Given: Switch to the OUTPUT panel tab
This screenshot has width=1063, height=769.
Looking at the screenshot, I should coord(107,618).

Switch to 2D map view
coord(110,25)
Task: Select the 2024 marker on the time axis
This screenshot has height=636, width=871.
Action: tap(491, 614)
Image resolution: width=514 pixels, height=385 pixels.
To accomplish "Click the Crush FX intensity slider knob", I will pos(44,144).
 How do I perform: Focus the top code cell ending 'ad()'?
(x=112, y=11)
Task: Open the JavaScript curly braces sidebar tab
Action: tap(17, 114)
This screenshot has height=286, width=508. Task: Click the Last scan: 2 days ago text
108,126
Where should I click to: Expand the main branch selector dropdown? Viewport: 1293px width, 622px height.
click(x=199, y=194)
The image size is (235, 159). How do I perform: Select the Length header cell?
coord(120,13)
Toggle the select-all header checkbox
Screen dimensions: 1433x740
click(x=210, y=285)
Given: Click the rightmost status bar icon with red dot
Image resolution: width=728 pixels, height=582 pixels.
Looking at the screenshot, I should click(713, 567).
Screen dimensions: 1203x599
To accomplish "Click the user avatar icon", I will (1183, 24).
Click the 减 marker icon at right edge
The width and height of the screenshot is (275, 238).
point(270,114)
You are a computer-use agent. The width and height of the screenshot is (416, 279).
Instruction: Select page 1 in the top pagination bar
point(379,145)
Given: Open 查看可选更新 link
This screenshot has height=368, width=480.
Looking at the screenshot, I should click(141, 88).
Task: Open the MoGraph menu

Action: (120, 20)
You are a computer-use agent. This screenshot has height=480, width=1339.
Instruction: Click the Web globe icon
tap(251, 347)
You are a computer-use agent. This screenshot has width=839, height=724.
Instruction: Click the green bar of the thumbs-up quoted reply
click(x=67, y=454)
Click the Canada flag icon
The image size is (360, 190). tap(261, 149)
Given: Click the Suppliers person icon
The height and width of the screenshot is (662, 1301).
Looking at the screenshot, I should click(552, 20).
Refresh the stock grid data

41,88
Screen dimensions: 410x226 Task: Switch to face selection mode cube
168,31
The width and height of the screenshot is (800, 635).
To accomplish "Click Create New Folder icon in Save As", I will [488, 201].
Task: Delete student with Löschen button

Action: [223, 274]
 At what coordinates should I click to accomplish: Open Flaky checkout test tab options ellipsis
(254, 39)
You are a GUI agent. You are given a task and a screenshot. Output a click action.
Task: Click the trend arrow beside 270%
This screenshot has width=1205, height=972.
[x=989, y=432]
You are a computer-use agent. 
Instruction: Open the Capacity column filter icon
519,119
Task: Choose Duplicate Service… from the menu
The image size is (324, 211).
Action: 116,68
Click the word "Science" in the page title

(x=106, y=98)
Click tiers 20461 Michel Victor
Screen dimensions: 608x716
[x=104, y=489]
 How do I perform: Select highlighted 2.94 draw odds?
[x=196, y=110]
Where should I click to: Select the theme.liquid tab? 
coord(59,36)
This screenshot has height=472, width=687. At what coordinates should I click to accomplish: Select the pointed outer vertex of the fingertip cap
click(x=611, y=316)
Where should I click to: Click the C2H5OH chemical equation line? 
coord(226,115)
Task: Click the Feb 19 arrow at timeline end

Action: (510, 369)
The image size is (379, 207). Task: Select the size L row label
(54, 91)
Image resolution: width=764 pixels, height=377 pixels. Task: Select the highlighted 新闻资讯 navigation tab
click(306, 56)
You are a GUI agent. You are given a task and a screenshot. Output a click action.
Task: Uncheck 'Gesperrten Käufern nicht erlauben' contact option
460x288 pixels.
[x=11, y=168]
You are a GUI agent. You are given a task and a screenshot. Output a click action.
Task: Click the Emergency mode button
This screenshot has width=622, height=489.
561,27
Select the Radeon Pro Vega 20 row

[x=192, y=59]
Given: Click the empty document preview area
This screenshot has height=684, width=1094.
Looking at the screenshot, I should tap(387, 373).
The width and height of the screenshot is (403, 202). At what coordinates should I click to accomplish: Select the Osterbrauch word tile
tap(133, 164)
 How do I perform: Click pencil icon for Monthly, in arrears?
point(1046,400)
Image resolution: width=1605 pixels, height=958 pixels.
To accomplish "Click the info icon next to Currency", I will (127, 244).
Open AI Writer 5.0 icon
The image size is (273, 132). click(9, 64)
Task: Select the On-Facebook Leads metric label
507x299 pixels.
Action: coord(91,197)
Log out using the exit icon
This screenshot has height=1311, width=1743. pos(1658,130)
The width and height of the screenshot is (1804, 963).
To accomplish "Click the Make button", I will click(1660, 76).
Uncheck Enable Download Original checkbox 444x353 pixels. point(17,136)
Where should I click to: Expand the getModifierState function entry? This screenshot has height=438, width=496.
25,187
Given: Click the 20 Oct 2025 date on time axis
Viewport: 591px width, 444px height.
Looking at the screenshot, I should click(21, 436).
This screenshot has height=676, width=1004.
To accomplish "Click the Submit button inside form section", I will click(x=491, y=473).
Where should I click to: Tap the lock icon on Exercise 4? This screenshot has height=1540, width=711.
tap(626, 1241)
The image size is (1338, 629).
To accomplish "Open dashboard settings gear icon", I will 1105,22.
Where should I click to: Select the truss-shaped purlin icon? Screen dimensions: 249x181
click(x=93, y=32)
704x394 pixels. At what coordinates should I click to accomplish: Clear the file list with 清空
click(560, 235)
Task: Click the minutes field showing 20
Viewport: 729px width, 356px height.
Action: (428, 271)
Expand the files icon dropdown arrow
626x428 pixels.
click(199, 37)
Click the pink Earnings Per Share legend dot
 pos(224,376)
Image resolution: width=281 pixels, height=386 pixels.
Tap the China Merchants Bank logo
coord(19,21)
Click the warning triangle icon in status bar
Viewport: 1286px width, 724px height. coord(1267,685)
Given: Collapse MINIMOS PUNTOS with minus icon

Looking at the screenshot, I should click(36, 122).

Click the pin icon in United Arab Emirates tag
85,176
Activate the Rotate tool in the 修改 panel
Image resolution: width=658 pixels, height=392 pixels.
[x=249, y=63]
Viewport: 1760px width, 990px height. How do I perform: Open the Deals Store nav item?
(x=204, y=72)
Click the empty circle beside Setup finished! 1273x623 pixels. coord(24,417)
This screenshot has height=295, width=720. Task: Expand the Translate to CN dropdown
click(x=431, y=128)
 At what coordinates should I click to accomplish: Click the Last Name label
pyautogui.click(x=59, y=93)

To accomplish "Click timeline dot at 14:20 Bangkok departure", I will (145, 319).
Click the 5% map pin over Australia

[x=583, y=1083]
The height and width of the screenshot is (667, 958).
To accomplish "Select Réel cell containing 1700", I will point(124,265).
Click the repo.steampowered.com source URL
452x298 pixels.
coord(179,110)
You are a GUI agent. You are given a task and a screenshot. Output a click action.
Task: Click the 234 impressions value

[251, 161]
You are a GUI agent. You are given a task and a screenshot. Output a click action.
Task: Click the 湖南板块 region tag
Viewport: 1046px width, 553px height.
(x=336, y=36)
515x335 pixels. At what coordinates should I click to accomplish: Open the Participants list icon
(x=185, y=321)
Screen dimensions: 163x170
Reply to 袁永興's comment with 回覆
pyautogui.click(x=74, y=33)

EXERCISE PROMPT: Send back all of the material exactly as given.

TASK ANSWER:
Given: Switch to the OUTPUT panel tab
This screenshot has width=1063, height=769.
Looking at the screenshot, I should coord(107,618).

Switch to 2D map view
coord(110,25)
Task: Select the 2024 marker on the time axis
This screenshot has height=636, width=871.
Action: tap(491, 614)
Image resolution: width=514 pixels, height=385 pixels.
To accomplish "Click the Crush FX intensity slider knob", I will pos(44,144).
 How do I perform: Focus the top code cell ending 'ad()'?
(x=112, y=11)
Task: Open the JavaScript curly braces sidebar tab
Action: tap(17, 114)
This screenshot has height=286, width=508. Task: Click the Last scan: 2 days ago text
108,126
Where should I click to: Expand the main branch selector dropdown? Viewport: 1293px width, 622px height.
click(x=199, y=194)
The image size is (235, 159). How do I perform: Select the Length header cell?
coord(120,13)
Toggle the select-all header checkbox
Screen dimensions: 1433x740
click(x=210, y=285)
Given: Click the rightmost status bar icon with red dot
Image resolution: width=728 pixels, height=582 pixels.
Looking at the screenshot, I should click(713, 567).
Screen dimensions: 1203x599
To accomplish "Click the user avatar icon", I will (1183, 24).
Click the 减 marker icon at right edge
The width and height of the screenshot is (275, 238).
point(270,114)
You are a computer-use agent. The width and height of the screenshot is (416, 279).
Instruction: Select page 1 in the top pagination bar
point(379,145)
Given: Open 查看可选更新 link
This screenshot has height=368, width=480.
Looking at the screenshot, I should click(141, 88).
Task: Open the MoGraph menu

Action: (120, 20)
You are a computer-use agent. This screenshot has height=480, width=1339.
Instruction: Click the Web globe icon
tap(251, 347)
You are a computer-use agent. This screenshot has width=839, height=724.
Instruction: Click the green bar of the thumbs-up quoted reply
click(x=67, y=454)
Click the Canada flag icon
The image size is (360, 190). tap(261, 149)
Given: Click the Suppliers person icon
The height and width of the screenshot is (662, 1301).
Looking at the screenshot, I should click(552, 20).
Refresh the stock grid data

41,88
Screen dimensions: 410x226 Task: Switch to face selection mode cube
168,31
The width and height of the screenshot is (800, 635).
To accomplish "Click Create New Folder icon in Save As", I will [488, 201].
Task: Delete student with Löschen button

Action: [223, 274]
 At what coordinates should I click to accomplish: Open Flaky checkout test tab options ellipsis
(254, 39)
You are a GUI agent. You are given a task and a screenshot. Output a click action.
Task: Click the trend arrow beside 270%
This screenshot has width=1205, height=972.
[x=989, y=432]
You are a computer-use agent. 
Instruction: Open the Capacity column filter icon
519,119
Task: Choose Duplicate Service… from the menu
The image size is (324, 211).
Action: 116,68
Click the word "Science" in the page title

(x=106, y=98)
Click tiers 20461 Michel Victor
Screen dimensions: 608x716
[x=104, y=489]
 How do I perform: Select highlighted 2.94 draw odds?
[x=196, y=110]
Where should I click to: Select the theme.liquid tab? 
coord(59,36)
This screenshot has height=472, width=687. At what coordinates should I click to accomplish: Select the pointed outer vertex of the fingertip cap
click(x=611, y=316)
Where should I click to: Click the C2H5OH chemical equation line? 
coord(226,115)
Task: Click the Feb 19 arrow at timeline end

Action: (510, 369)
The image size is (379, 207). Task: Select the size L row label
(54, 91)
Image resolution: width=764 pixels, height=377 pixels. Task: Select the highlighted 新闻资讯 navigation tab
click(306, 56)
You are a GUI agent. You are given a task and a screenshot. Output a click action.
Task: Uncheck 'Gesperrten Käufern nicht erlauben' contact option
460x288 pixels.
[x=11, y=168]
You are a GUI agent. You are given a task and a screenshot. Output a click action.
Task: Click the Emergency mode button
This screenshot has width=622, height=489.
561,27
Select the Radeon Pro Vega 20 row

[x=192, y=59]
Given: Click the empty document preview area
This screenshot has height=684, width=1094.
Looking at the screenshot, I should tap(387, 373).
The width and height of the screenshot is (403, 202). At what coordinates should I click to accomplish: Select the Osterbrauch word tile
tap(133, 164)
 How do I perform: Click pencil icon for Monthly, in arrears?
point(1046,400)
Image resolution: width=1605 pixels, height=958 pixels.
To accomplish "Click the info icon next to Currency", I will (127, 244).
Open AI Writer 5.0 icon
The image size is (273, 132). click(9, 64)
Task: Select the On-Facebook Leads metric label
507x299 pixels.
Action: coord(91,197)
Log out using the exit icon
This screenshot has height=1311, width=1743. pos(1658,130)
The width and height of the screenshot is (1804, 963).
To accomplish "Click the Make button", I will click(1660, 76).
Uncheck Enable Download Original checkbox 444x353 pixels. point(17,136)
Where should I click to: Expand the getModifierState function entry? This screenshot has height=438, width=496.
25,187
Given: Click the 20 Oct 2025 date on time axis
Viewport: 591px width, 444px height.
Looking at the screenshot, I should click(21, 436).
This screenshot has height=676, width=1004.
To accomplish "Click the Submit button inside form section", I will click(x=491, y=473).
Where should I click to: Tap the lock icon on Exercise 4? This screenshot has height=1540, width=711.
tap(626, 1241)
The image size is (1338, 629).
To accomplish "Open dashboard settings gear icon", I will 1105,22.
Where should I click to: Select the truss-shaped purlin icon? Screen dimensions: 249x181
click(x=93, y=32)
704x394 pixels. At what coordinates should I click to accomplish: Clear the file list with 清空
click(560, 235)
Task: Click the minutes field showing 20
Viewport: 729px width, 356px height.
Action: (428, 271)
Expand the files icon dropdown arrow
626x428 pixels.
click(199, 37)
Click the pink Earnings Per Share legend dot
 pos(224,376)
Image resolution: width=281 pixels, height=386 pixels.
Tap the China Merchants Bank logo
coord(19,21)
Click the warning triangle icon in status bar
Viewport: 1286px width, 724px height. coord(1267,685)
Given: Collapse MINIMOS PUNTOS with minus icon

Looking at the screenshot, I should click(36, 122).

Click the pin icon in United Arab Emirates tag
85,176
Activate the Rotate tool in the 修改 panel
Image resolution: width=658 pixels, height=392 pixels.
[x=249, y=63]
Viewport: 1760px width, 990px height. How do I perform: Open the Deals Store nav item?
(x=204, y=72)
Click the empty circle beside Setup finished! 1273x623 pixels. coord(24,417)
This screenshot has height=295, width=720. Task: Expand the Translate to CN dropdown
click(x=431, y=128)
 At what coordinates should I click to accomplish: Click the Last Name label
pyautogui.click(x=59, y=93)

To accomplish "Click timeline dot at 14:20 Bangkok departure", I will (145, 319).
Click the 5% map pin over Australia

[x=583, y=1083]
The height and width of the screenshot is (667, 958).
To accomplish "Select Réel cell containing 1700", I will point(124,265).
Click the repo.steampowered.com source URL
452x298 pixels.
coord(179,110)
You are a GUI agent. You are given a task and a screenshot. Output a click action.
Task: Click the 234 impressions value

[251, 161]
You are a GUI agent. You are given a task and a screenshot. Output a click action.
Task: Click the 湖南板块 region tag
Viewport: 1046px width, 553px height.
(x=336, y=36)
515x335 pixels. At what coordinates should I click to accomplish: Open the Participants list icon
(x=185, y=321)
Screen dimensions: 163x170
Reply to 袁永興's comment with 回覆
pyautogui.click(x=74, y=33)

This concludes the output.